• **Excerpted passage**

****

Robert Mays of The Ringer wrote about Sean McVay’s impact on the current hiring trend for NFL coaches. Is McVay a guy you can clone, or is he a unicorn?

Los Angeles Rams OTA’s Photo by Jayne Kamin-Oncea/Getty Images

Are hiring young coaches the new wildcat?

The Ringer’s Robert Mays wrote a fantastic piece on the NFL’s great Sean McVay experiment that dives deep in the current avalanche of coaching hires that are a direct response to McVay’s success with the Los Angeles Rams.

In regards to guys like Green Bay Packers Head Coach Matt LaFleur and Cincinnati Bengals Head Coach Zac Taylor, Mays had this to say about the coaching trend:

That could be the question that defines this NFL season. If this latest crop of play-calling hires flourishes in the same way as their predecessors, the leaguewide pursuit of McVay clones will continue. If not, team brass will be forced to go back to the drawing board. The NFL’s post-McVay generation has arrived. And this class may determine whether it’s here to stay.

Fair enough, but I believe that what separates Sean McVay from his clones is something that can’t be quantified. In short, McVay is a unicorn.

McVay has charisma with his players that you can’t learn. People want to listen to him, and, luckily, he has something smart and inspired to say. He remembers everything. And this is key: McVay is working for an organization that wants him to succeed and knows how to help him. That seems simple on the surface, but one only needs to watch HBO’s Hard Knocks to see how difficult it is to run a NFL franchise.

McVay has been in the news recently for good reason. He has a story people can relate to. Sean McVay was out-coached in the Super Bowl. Everyone saw it. Hell, McVay probably watched that tape more times this offseason than anybody. But what did he learn?

****

List every person named in full in the piece on Sean McVay.

• **Data excerpt**
****

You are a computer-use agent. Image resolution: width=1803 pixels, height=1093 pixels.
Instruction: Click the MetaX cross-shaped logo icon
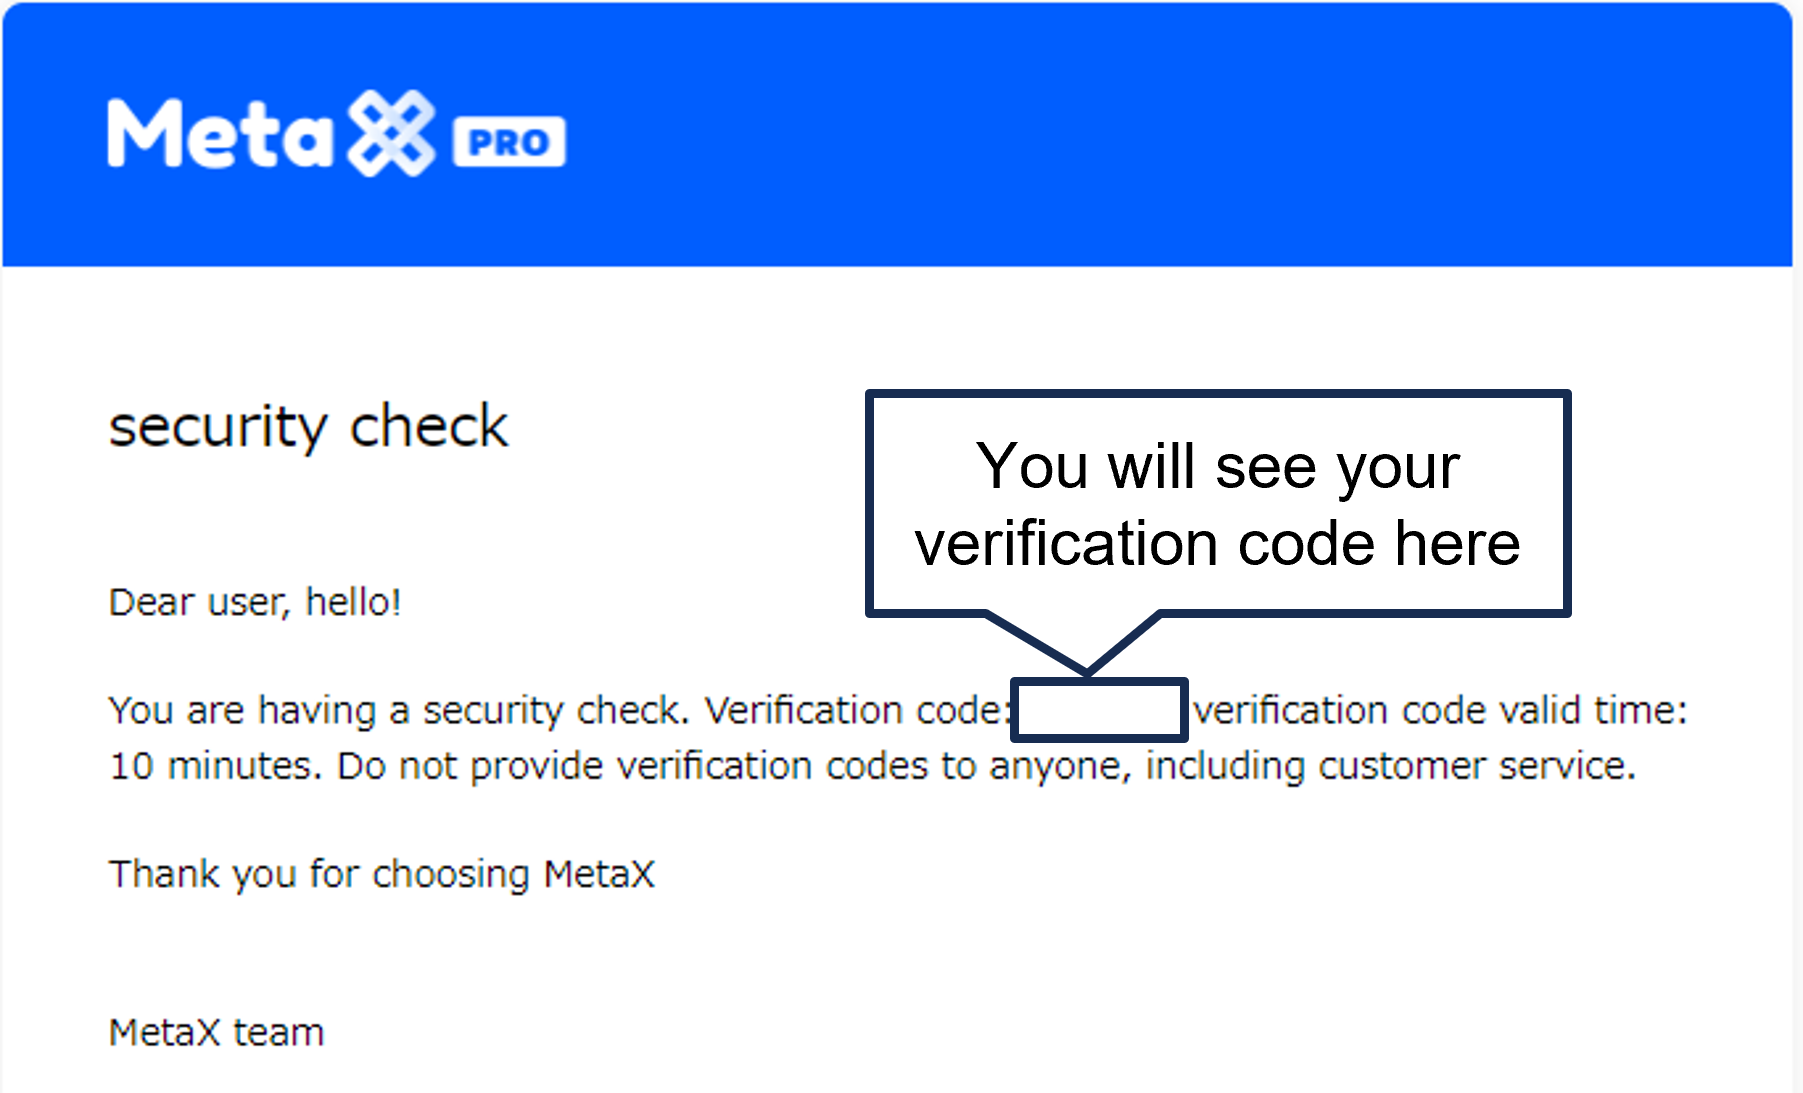coord(391,134)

****

• **Problem solution**
Robert Mays, Sean McVay, Jayne Kamin-Oncea, Matt LaFleur, Zac Taylor